The report recommends drawing upon younger people’s increasing interest in ethical investment opportunities through the use of environmental, social and governance led funds. By marketing pensions in this way, the report anticipates better pensions involvement from the younger self-employed.
Hargreaves Lansdown head of retirement policy Tom McPhail says:“The one measure we think should be added to this list, is the right for individuals to ask employers to pay pension contributions into a pension of their own choice.
“The self-employed challenge isn’t just a question of getting them into pensions; it’s more one of how we stop losing them when they transition from employment to self-employment.”
The significance of this is supported by the fact that the majority of the self-employed begin in employment and, on average, switch to self-employment aged 32.
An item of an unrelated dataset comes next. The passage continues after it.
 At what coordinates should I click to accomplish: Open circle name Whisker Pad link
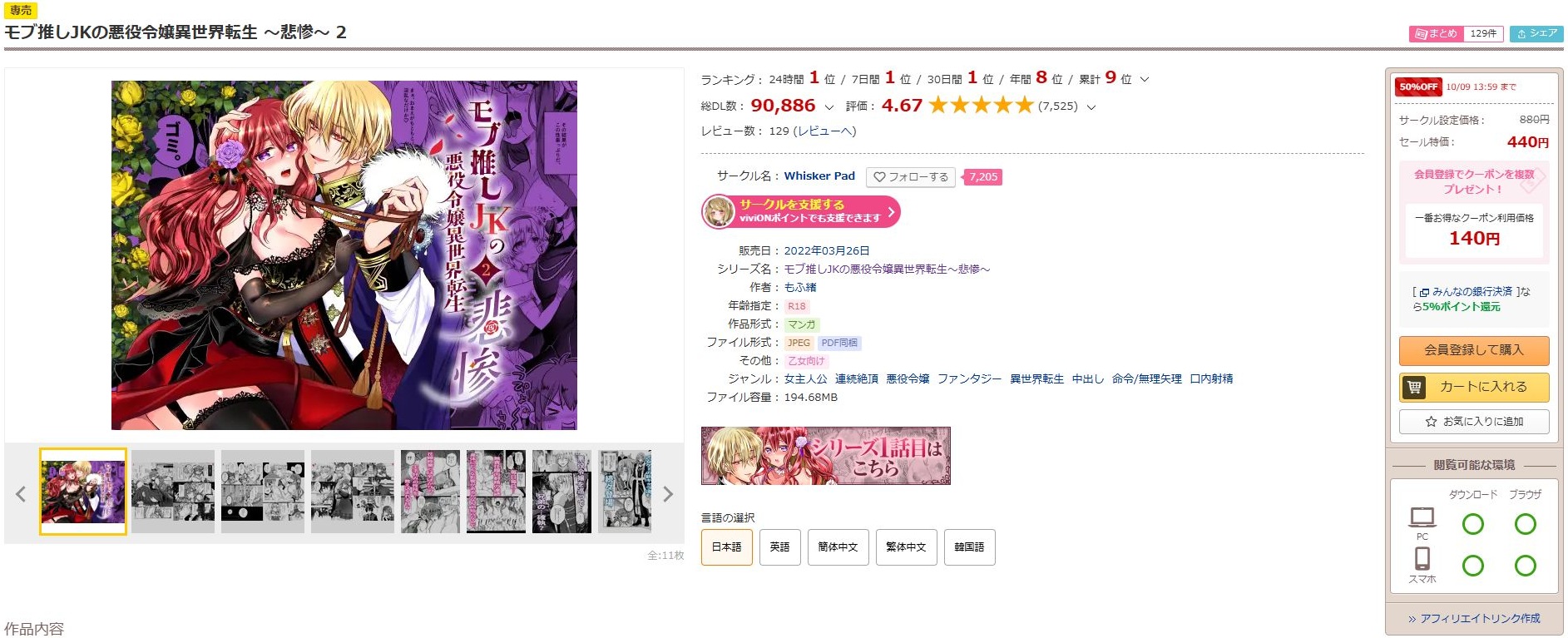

With 67 per cent of the self-employed worried about saving for later life, one of the contentious issues raised by the report is the possible extension of automatic enrolment to the self-employed. Since a quarter of the self-employed said they would opt-out of this scheme, the IPSE says it does not believe auto enrolment to be a good solution.
IPSE senior policy adviser Jonathan Lima-Matthews says “while auto enrolment has been a successful policy for boosting the number of employees paying into a pension, our research has found it’s simply not a viable savings solution for the self-employed”.
However, Aegon head of pensions Kate Smith says that the possibility of an automatic savings regime should be considered for the self-employed.
She say: “Unlike IPSE we believe that building on the nudge principles from auto-enrolment combined with HMRC’s initiative ‘making tax digital’ do have a role to play in building solutions for the self-employed.”